So much rainfall across parts of Ukraine and southern and central Russia is “definitely unusual for this time of year,” Donald Keeney, a meteorologist at MDA, said by e-mail.

For more Black Sea grain news:

  • Ukraine’s corn sowing is ahead of last year’s rate, according to Kiev-based market researcher UkrAgroConsult.
  • Planting is faster even with the plentiful rains over eastern Ukraine indicated by World Ag Weather data.
  • Farmers sowed 4.3 million hectares with the crop, or 97 percent of the intended area, by May 27, up 4.2 million hectares from a year earlier, the company said.
  • The weather was “ideal” for wheat in Ukraine, according to Tetiana Adamenko, head of the agriculture department at the National Weather Center in Kiev.

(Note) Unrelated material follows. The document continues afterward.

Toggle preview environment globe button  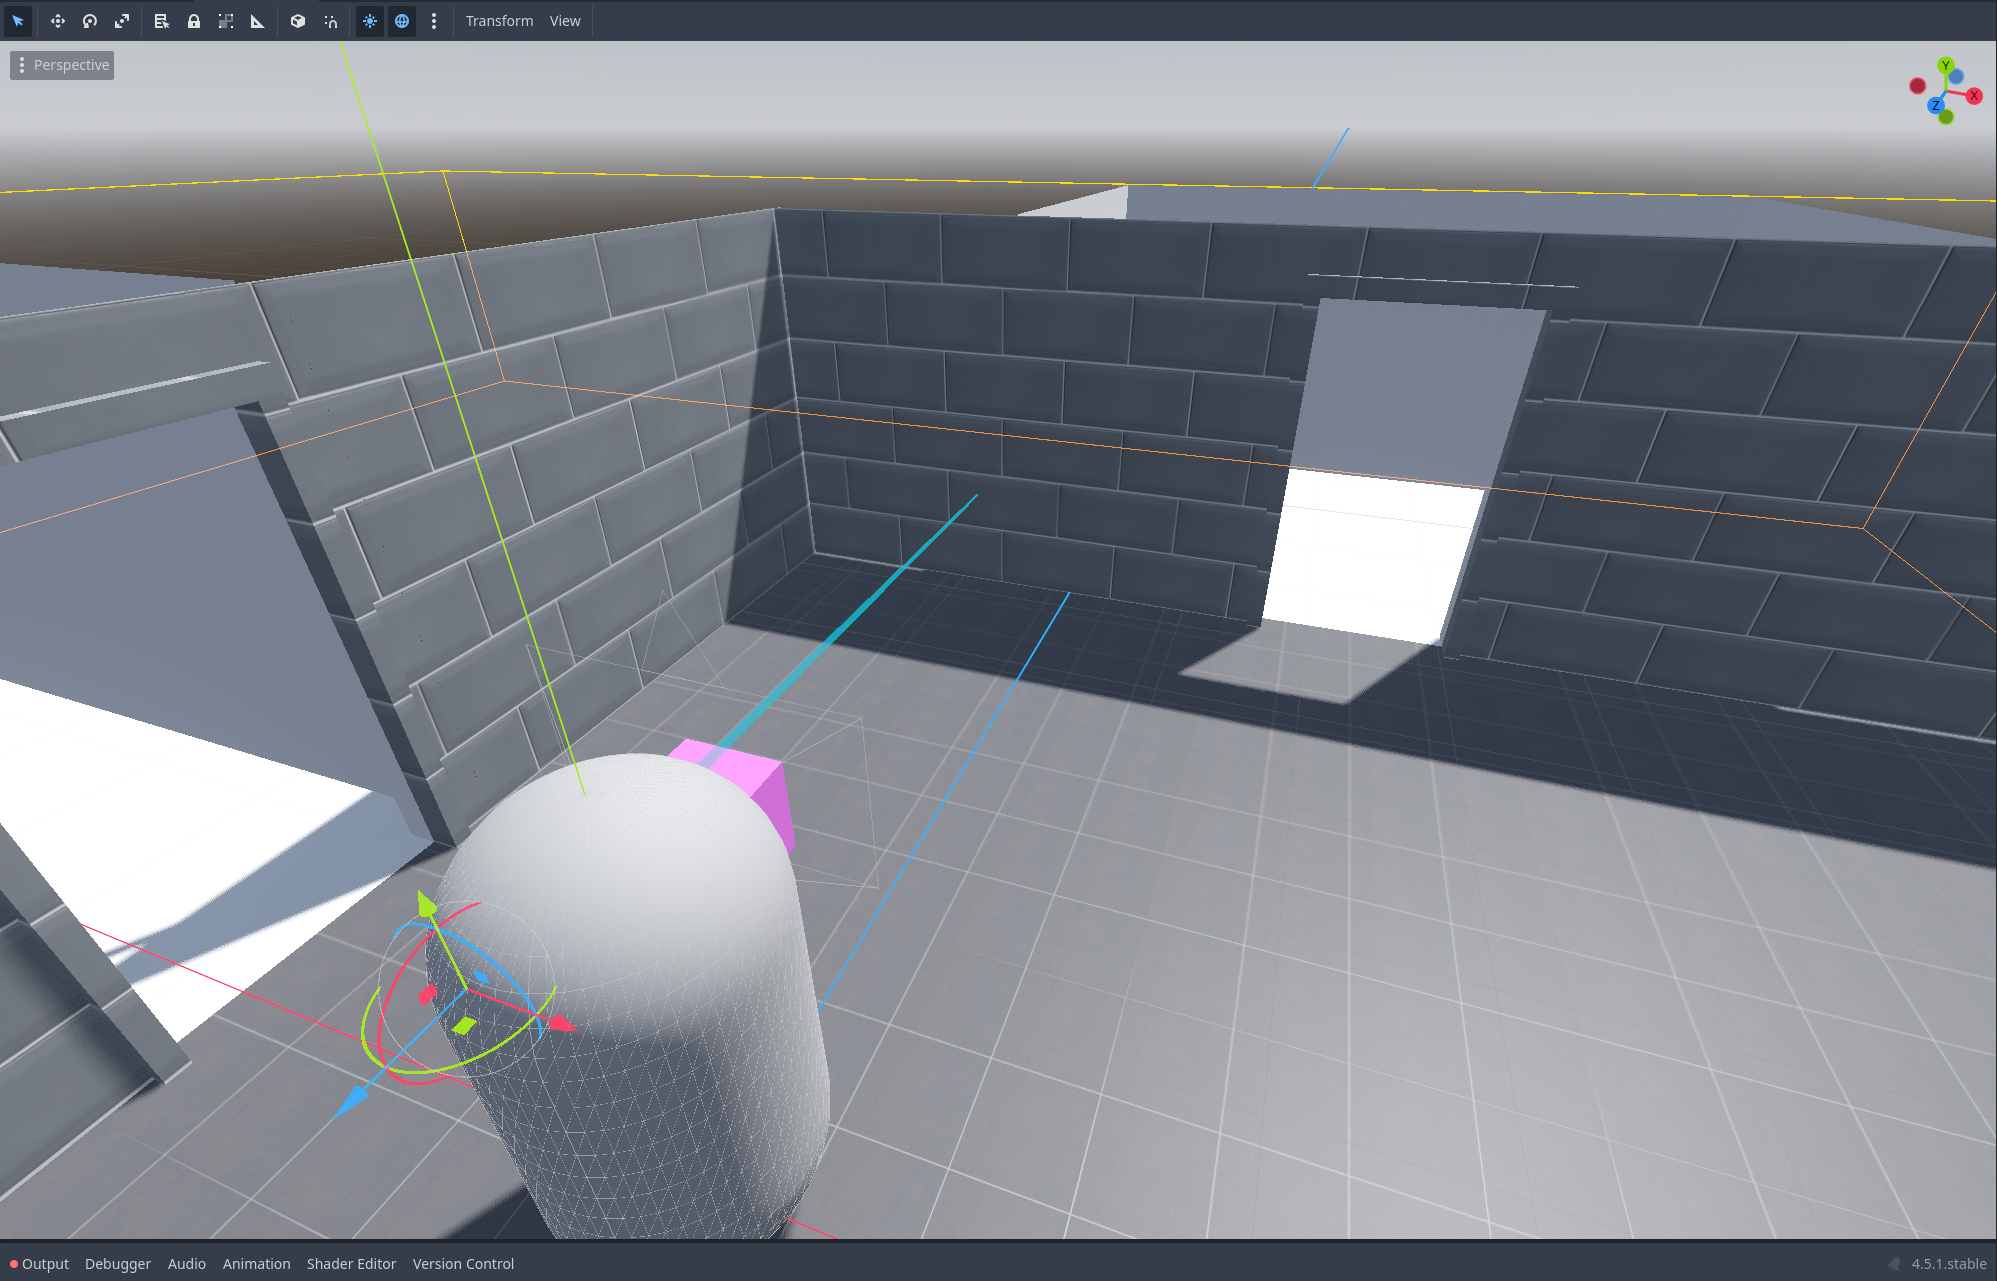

  • The center pegged its crop estimate at 23 million tons last week, saying it was more than most other estimates.
  • Wheat yields in Romania, also favored by rains in May, may surpass the record levels of more than 4.5 tons a hectare this year, Laurentiu Baciu, president of the Bucharest-based League of Romanian Farmers Associations, said last week.
  • The International Grains Council raised its forecast for the country’s crop to 7.3 million tons in a monthly report last week, from 7 million tons in April.